# Task input
______________________________

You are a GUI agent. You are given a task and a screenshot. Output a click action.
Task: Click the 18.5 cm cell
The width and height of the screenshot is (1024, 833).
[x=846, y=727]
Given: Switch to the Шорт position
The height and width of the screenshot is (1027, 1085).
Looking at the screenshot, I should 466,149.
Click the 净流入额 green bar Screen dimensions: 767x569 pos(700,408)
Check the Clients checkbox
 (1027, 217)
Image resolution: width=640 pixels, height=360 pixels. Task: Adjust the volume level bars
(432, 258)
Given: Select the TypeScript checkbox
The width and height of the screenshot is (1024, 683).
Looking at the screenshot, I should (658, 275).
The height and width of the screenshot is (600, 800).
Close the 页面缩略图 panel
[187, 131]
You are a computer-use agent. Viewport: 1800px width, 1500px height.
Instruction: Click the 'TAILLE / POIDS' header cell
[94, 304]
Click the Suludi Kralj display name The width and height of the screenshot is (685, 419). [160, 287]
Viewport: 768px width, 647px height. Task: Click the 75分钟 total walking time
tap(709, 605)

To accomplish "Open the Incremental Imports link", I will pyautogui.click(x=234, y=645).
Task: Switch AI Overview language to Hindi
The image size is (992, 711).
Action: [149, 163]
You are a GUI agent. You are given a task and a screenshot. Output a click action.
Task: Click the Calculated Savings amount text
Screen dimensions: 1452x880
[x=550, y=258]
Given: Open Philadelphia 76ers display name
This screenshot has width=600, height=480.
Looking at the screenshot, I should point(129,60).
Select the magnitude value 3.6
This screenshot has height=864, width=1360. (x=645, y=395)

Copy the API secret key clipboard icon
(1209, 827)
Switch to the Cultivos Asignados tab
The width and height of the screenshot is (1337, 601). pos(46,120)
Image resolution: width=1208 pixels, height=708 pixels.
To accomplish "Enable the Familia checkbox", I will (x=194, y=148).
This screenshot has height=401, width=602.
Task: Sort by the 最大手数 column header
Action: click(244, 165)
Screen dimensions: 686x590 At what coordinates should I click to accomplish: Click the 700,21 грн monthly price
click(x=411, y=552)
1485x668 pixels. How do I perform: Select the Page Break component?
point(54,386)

______________________________

# Exercise details
From the listing above, pick out every line containing "name".

# Completed exercise
Click the Suludi Kralj display name The width and height of the screenshot is (685, 419). [160, 287]
Given: Open Philadelphia 76ers display name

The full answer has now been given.